(Entries on target coordinates)
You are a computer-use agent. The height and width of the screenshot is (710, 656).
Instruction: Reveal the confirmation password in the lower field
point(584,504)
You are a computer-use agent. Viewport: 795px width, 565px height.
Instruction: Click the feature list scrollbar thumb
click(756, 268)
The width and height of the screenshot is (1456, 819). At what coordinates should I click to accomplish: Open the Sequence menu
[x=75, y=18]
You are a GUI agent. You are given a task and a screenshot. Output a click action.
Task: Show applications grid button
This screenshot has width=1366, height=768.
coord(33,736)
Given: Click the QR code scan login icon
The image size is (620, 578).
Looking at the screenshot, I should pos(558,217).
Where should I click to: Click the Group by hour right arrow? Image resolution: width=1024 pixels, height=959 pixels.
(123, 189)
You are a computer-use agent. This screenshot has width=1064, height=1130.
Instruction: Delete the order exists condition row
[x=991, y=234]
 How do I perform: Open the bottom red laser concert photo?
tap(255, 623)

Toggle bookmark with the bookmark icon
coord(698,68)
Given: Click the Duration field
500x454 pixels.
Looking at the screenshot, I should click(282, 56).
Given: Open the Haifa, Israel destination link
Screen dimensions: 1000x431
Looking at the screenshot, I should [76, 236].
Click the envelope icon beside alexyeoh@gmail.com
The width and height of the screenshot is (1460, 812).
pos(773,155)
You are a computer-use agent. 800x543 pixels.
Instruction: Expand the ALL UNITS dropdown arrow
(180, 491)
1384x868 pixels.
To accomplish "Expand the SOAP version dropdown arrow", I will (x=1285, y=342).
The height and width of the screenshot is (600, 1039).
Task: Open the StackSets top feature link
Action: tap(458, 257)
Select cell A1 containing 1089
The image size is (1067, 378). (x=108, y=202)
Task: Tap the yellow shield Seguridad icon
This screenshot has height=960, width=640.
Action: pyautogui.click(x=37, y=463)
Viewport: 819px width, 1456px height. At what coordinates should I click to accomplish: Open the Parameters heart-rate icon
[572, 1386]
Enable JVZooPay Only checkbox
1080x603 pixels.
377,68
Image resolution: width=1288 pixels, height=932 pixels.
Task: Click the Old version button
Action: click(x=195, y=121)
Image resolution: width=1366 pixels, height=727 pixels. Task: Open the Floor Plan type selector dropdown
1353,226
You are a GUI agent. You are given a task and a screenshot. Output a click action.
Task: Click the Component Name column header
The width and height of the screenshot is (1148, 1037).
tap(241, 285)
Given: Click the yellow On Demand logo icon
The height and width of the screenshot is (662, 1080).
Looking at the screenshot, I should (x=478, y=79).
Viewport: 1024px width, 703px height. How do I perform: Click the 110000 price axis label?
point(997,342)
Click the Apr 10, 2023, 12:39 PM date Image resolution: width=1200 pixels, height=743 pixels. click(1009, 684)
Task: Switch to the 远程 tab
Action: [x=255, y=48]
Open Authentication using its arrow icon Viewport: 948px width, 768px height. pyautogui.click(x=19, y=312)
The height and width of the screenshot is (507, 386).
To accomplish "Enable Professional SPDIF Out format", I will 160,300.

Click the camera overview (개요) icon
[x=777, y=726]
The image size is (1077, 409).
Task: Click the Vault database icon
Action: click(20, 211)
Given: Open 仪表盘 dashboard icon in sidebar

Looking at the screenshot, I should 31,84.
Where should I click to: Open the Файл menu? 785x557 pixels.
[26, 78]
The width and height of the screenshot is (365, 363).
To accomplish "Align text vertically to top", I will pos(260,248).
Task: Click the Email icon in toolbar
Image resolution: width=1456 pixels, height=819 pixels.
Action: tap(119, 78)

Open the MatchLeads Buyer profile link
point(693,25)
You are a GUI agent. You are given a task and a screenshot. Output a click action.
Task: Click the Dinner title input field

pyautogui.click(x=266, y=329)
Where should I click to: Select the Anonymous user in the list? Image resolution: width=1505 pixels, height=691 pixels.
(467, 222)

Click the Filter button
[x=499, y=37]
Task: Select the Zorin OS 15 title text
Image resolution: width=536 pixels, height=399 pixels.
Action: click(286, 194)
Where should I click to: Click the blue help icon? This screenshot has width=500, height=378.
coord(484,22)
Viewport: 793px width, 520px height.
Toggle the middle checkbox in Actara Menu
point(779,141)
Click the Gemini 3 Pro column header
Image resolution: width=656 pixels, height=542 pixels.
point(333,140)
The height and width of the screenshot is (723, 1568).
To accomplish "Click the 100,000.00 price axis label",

● THE PROBLEM
Format all of the items above as a JSON list of strings, with one string per line and blank lines omitted.

● THE RESPONSE
[
  "You are a computer-use agent. The height and width of the screenshot is (710, 656).",
  "Instruction: Reveal the confirmation password in the lower field",
  "point(584,504)",
  "You are a computer-use agent. Viewport: 795px width, 565px height.",
  "Instruction: Click the feature list scrollbar thumb",
  "click(756, 268)",
  "The width and height of the screenshot is (1456, 819). At what coordinates should I click to accomplish: Open the Sequence menu",
  "[x=75, y=18]",
  "You are a GUI agent. You are given a task and a screenshot. Output a click action.",
  "Task: Show applications grid button",
  "This screenshot has width=1366, height=768.",
  "coord(33,736)",
  "Given: Click the QR code scan login icon",
  "The image size is (620, 578).",
  "Looking at the screenshot, I should pos(558,217).",
  "Where should I click to: Click the Group by hour right arrow? Image resolution: width=1024 pixels, height=959 pixels.",
  "(123, 189)",
  "You are a computer-use agent. This screenshot has width=1064, height=1130.",
  "Instruction: Delete the order exists condition row",
  "[x=991, y=234]",
  " How do I perform: Open the bottom red laser concert photo?",
  "tap(255, 623)",
  "Toggle bookmark with the bookmark icon",
  "coord(698,68)",
  "Given: Click the Duration field",
  "500x454 pixels.",
  "Looking at the screenshot, I should click(282, 56).",
  "Given: Open the Haifa, Israel destination link",
  "Screen dimensions: 1000x431",
  "Looking at the screenshot, I should [76, 236].",
  "Click the envelope icon beside alexyeoh@gmail.com",
  "The width and height of the screenshot is (1460, 812).",
  "pos(773,155)",
  "You are a computer-use agent. 800x543 pixels.",
  "Instruction: Expand the ALL UNITS dropdown arrow",
  "(180, 491)",
  "1384x868 pixels.",
  "To accomplish \"Expand the SOAP version dropdown arrow\", I will (x=1285, y=342).",
  "The height and width of the screenshot is (600, 1039).",
  "Task: Open the StackSets top feature link",
  "Action: tap(458, 257)",
  "Select cell A1 containing 1089",
  "The image size is (1067, 378). (x=108, y=202)",
  "Task: Tap the yellow shield Seguridad icon",
  "This screenshot has height=960, width=640.",
  "Action: pyautogui.click(x=37, y=463)",
  "Viewport: 819px width, 1456px height. At what coordinates should I click to accomplish: Open the Parameters heart-rate icon",
  "[572, 1386]",
  "Enable JVZooPay Only checkbox",
  "1080x603 pixels.",
  "377,68",
  "Image resolution: width=1288 pixels, height=932 pixels.",
  "Task: Click the Old version button",
  "Action: click(x=195, y=121)",
  "Image resolution: width=1366 pixels, height=727 pixels. Task: Open the Floor Plan type selector dropdown",
  "1353,226",
  "You are a GUI agent. You are given a task and a screenshot. Output a click action.",
  "Task: Click the Component Name column header",
  "The width and height of the screenshot is (1148, 1037).",
  "tap(241, 285)",
  "Given: Click the yellow On Demand logo icon",
  "The height and width of the screenshot is (662, 1080).",
  "Looking at the screenshot, I should (x=478, y=79).",
  "Viewport: 1024px width, 703px height. How do I perform: Click the 110000 price axis label?",
  "point(997,342)",
  "Click the Apr 10, 2023, 12:39 PM date Image resolution: width=1200 pixels, height=743 pixels. click(1009, 684)",
  "Task: Switch to the 远程 tab",
  "Action: [x=255, y=48]",
  "Open Authentication using its arrow icon Viewport: 948px width, 768px height. pyautogui.click(x=19, y=312)",
  "The height and width of the screenshot is (507, 386).",
  "To accomplish \"Enable Professional SPDIF Out format\", I will 160,300.",
  "Click the camera overview (개요) icon",
  "[x=777, y=726]",
  "The image size is (1077, 409).",
  "Task: Click the Vault database icon",
  "Action: click(20, 211)",
  "Given: Open 仪表盘 dashboard icon in sidebar",
  "Looking at the screenshot, I should 31,84.",
  "Where should I click to: Open the Файл menu? 785x557 pixels.",
  "[26, 78]",
  "The width and height of the screenshot is (365, 363).",
  "To accomplish \"Align text vertically to top\", I will pos(260,248).",
  "Task: Click the Email icon in toolbar",
  "Image resolution: width=1456 pixels, height=819 pixels.",
  "Action: tap(119, 78)",
  "Open the MatchLeads Buyer profile link",
  "point(693,25)",
  "You are a GUI agent. You are given a task and a screenshot. Output a click action.",
  "Task: Click the Dinner title input field",
  "pyautogui.click(x=266, y=329)",
  "Where should I click to: Select the Anonymous user in the list? Image resolution: width=1505 pixels, height=691 pixels.",
  "(467, 222)",
  "Click the Filter button",
  "[x=499, y=37]",
  "Task: Select the Zorin OS 15 title text",
  "Image resolution: width=536 pixels, height=399 pixels.",
  "Action: click(286, 194)",
  "Where should I click to: Click the blue help icon? This screenshot has width=500, height=378.",
  "coord(484,22)",
  "Viewport: 793px width, 520px height.",
  "Toggle the middle checkbox in Actara Menu",
  "point(779,141)",
  "Click the Gemini 3 Pro column header",
  "Image resolution: width=656 pixels, height=542 pixels.",
  "point(333,140)",
  "The height and width of the screenshot is (723, 1568).",
  "To accomplish \"Click the 100,000.00 price axis label\","
]